O caminho adiante se estreitava, obrigando o grupo a se mover em fila única. As paredes estavam cobertas de depósitos de silicato que pareciam olhos fechados. Solva comentou, em voz baixa, que era um tipo de formação viva — capaz de registrar passagens, captar vibrações, e, segundo ela, “sonhar a forma dos que passam”.
Mas era outra vibração que inquietava Kael.
Ao longo da trilha, o solo pulsava com uma frequência irregular. Pequenos estalos e microtremores ecoavam nos ossos. O ar trazia cheiros de ferro e cinzas antigas. Kael reconhecia essa sensação. Era o mesmo tipo de inquietação que sentira antes do primeiro colapso.
Mais à frente, Mirkon segurava seu Oremon em silêncio. Ferromir, o magnetita de superfície, mantinha seus espinhos recolhidos e os olhos semicerrados. Sinais claros de que algo próximo interferia em seus instintos.
Quando saíram do túnel, chegaram a um platô suspenso sobre um abismo. Dali, podiam ver ao longe formações geominerais perfeitamente simétricas — cristais hexagonais erguidos em pilares, como catedrais submersas. Mas o que chamou atenção foi outra coisa.
Um conjunto de pequenas máquinas rastejantes explorava a região à frente. Elas tinham pernas metálicas e sensores de núcleo — criadas pela Corporação de Extração.
Tragg se agachou, puxando os demais para trás de uma rocha.
— Sondas geológicas. Versão autônoma. Estão mapeando fluxo de energia.
— Procurando a gente? — sussurrou Nara.
— Procurando ele — respondeu Tragg, apontando com os olhos para Kael.
Kael tentou recuar, mas já era tarde. Uma das sondas emitiu um som agudo e girou em sua direção. Em segundos, as outras imitaram o gesto. Uma luz vermelha começou a piscar em suas carcaças.
— Elas encontraram uma “Anomalia Viva” — disse Tragg com os lábios secos. — Isso é mau. Isso é péssimo.
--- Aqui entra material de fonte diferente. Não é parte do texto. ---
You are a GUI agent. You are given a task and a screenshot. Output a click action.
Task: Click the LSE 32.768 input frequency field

Mirkon se ergueu num salto.
— Corre ou quebra?
Kael hesitou.
— Corre.
Desceram por uma fenda lateral, escorregando em rampas de rocha mineral até uma galeria inferior. As sondas os seguiram, adaptando seus membros aos ângulos do terreno.
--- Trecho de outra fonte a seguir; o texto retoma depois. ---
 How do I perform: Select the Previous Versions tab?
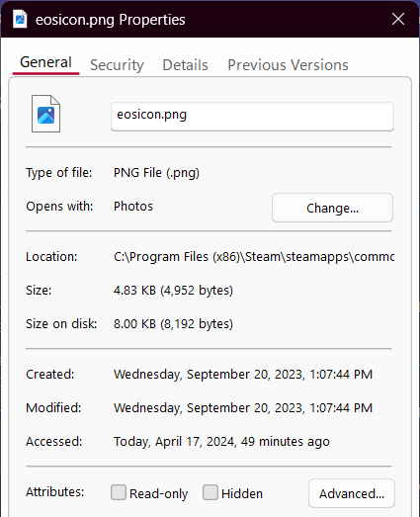[x=288, y=65]
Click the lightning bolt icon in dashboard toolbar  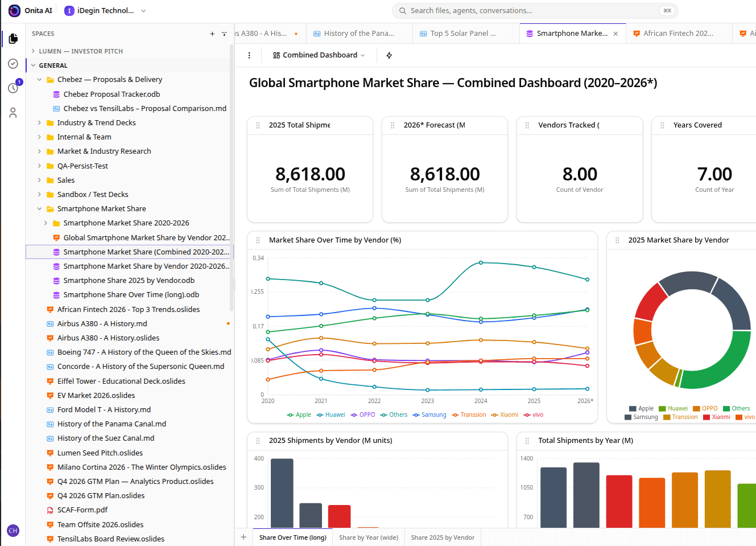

Nara lançou três lâminas de grafeno, cortando duas máquinas. Mas outras surgiam. De dentro delas, projetavam-se garras serrilhadas que não buscavam matar — apenas capturar.
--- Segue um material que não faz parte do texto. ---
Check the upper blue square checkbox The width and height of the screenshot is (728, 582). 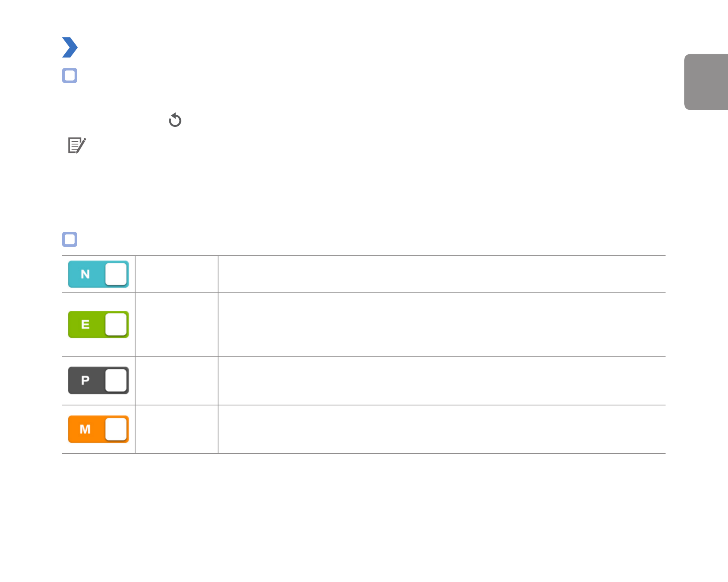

Solva gritou, agarrando um dos braços mecânicos com as mãos nuas. No toque, uma descarga de energia reverberou e a máquina apagou. Ela caiu de joelhos.
— Elas reconhecem assinatura de núcleo… — sussurrou. — Como se ele fosse um mineral ativado.
Kael sentiu sua pele vibrar.
Foi então que, em algum lugar distante, muito além daquelas câmaras, Maedra Rusk recebeu o sinal. Em sua torre de pesquisa, observava um painel com uma única luz piscando em vermelho.
“Assinatura energética detectada: Fraturado identificado.”
Ela sorriu.
— Finalmente.
Na caverna, o grupo escapou por pouco por uma fissura lateral, mas Kael não saiu ileso. Um dos sensores havia tocado sua pele antes de explodir. Desde então, ele sentia um zumbido dentro do crânio, como se suas memórias tivessem sido escaneadas.
Naquele dia, no silêncio incômodo do acampamento improvisado, Tragg confirmou o que todos temiam.
— A Corporação não está mais nos rastreando. Eles sabem onde você está. O que você é. E estão vindo com tudo que têm.
Kael se deitou ao lado da mochila. O âmbar dentro dela tremia, ainda vivo. Olhou para a escuridão acima.
E pela primeira vez desde que tudo começou, desejou ser só um minerólogo cego. Que nada visse. Que nada sentisse. Que fosse apenas pedra.